Minutes of the latest policy-maker gathering are scheduled to be released on Wednesday. Fed chair Janet Yellen, in her semi-annual testimony to Congress last week, warned that the central bank shouldn’t wait too long before raising rates.
Yellen specifically put March on the table whereas markets previously were pricing in June as the most likely month for the next hike.
Fed officials scheduled to speak in the coming days include Neel Kashkari, Patrick Harker and John Williams on Tuesday, Jerome Powell on Wednesday, as well as Dennis Lockhart on Thursday.
US markets are closed today for the Presidents Day holiday.
Investors will also scrutinise the latest corporate earnings, with a slew of US retailers including Home Depot, Macy’s, Nordstrom, Wal-Mart, Target and Best Buy set to report this week.
The latest US economic data will arrive in the form of reports on the PMI manufacturing index, due Tuesday; existing home sales, due Wednesday; weekly jobless claims, Chicago Fed national activity index, FHFA house price index, and PMI services, due Thursday; new home sales, and consumer sentiment, due Friday.
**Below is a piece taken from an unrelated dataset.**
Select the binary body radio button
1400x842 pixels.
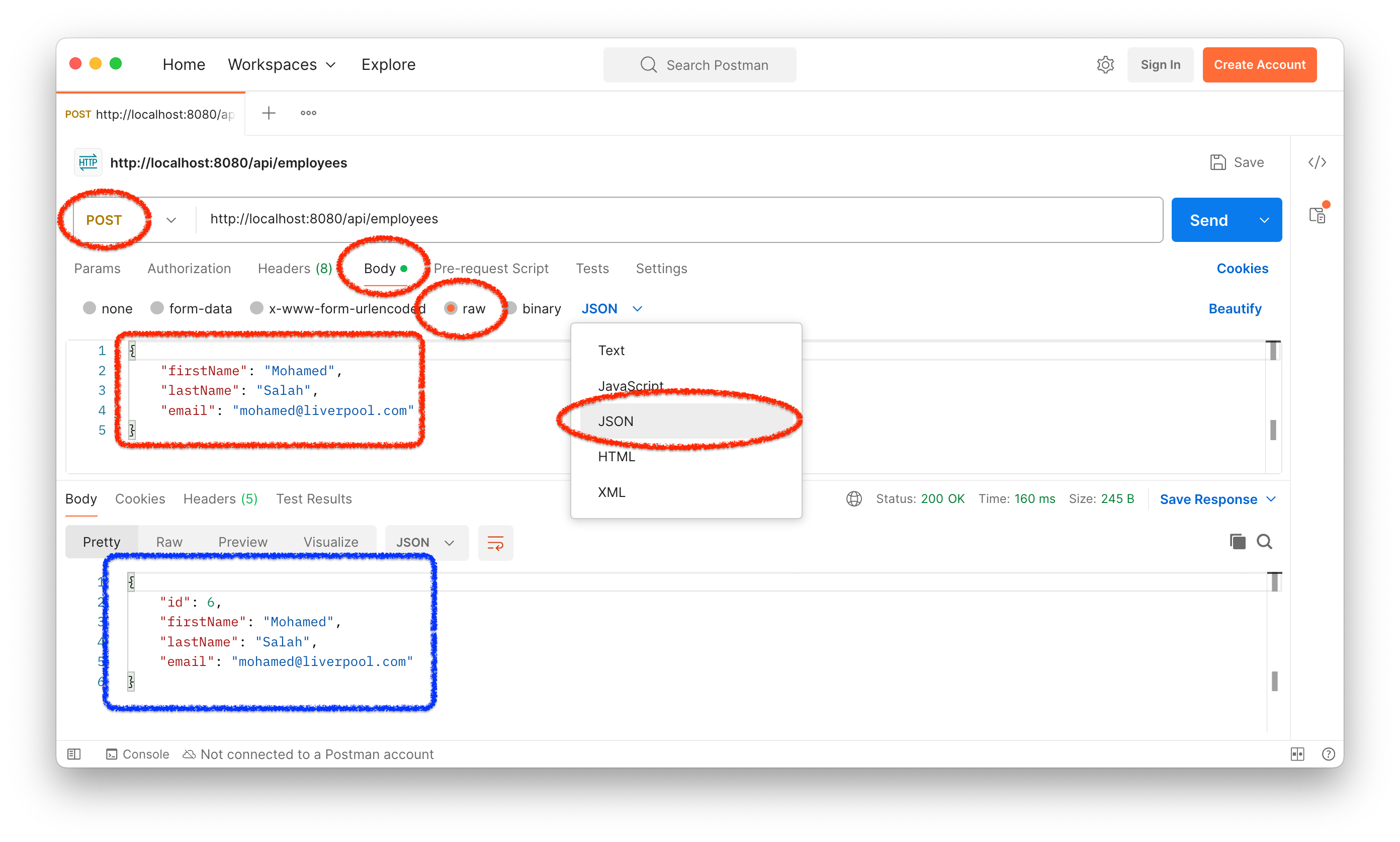[511, 308]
President Donald Trump’s promises on taxes, of which details are yet to be unveiled, helped sustain Wall Street’s inching higher to record highs last week. On Friday the Dow Jones Industrial Average, the Standard & Poor’s 500 Index and the Nasdaq Composite Index touched record highs once again.
US Treasuries also rose on Friday. The yield on the 10-year note yield fell four basis points to 2.42 percent.
For the week the Dow added 1.8 percent, while the S&P 500 increased 1.5 percent and the Nasdaq gained 1.8 percent.
“Corporate earnings are fine, the economy's fine, the Fed's going to raise rates, and that's great for financials,” John Canally, chief economic strategist for LPL Financial, told Reuters.
Underpinning stocks on both sides of the Atlantic was fresh deal news. Kraft Heinz on Friday said it will continue to pursue a deal with Unilever after the Anglo-Dutch company rejected its initial US$143 billion takeover offer.
Unilever rejected the US$50 a share offer, saying it “fundamentally undervalues” the company.
Shares of Kraft Heinz jumped 10.6 percent in New York, while those of Unilever soared 13.4 percent in London.
"We believe Kraft will likely need to raise its offer substantially if it hopes to change the outcome," RBC Capital Markets analyst David Palmer said in a research note, Reuters reported.
British Prime Minister Theresa May has ordered her top officials to examine Kraft Heinz’s proposed takeover of Unilever to see if it raises concerns for the wider British economy and merits government intervention, the Financial Times reported on Sunday. May has called for more powers to block predatory takeovers of key companies.
On Friday Europe’s Stoxx 600 Index inched higher to brings its gains for the week to 0.8 percent.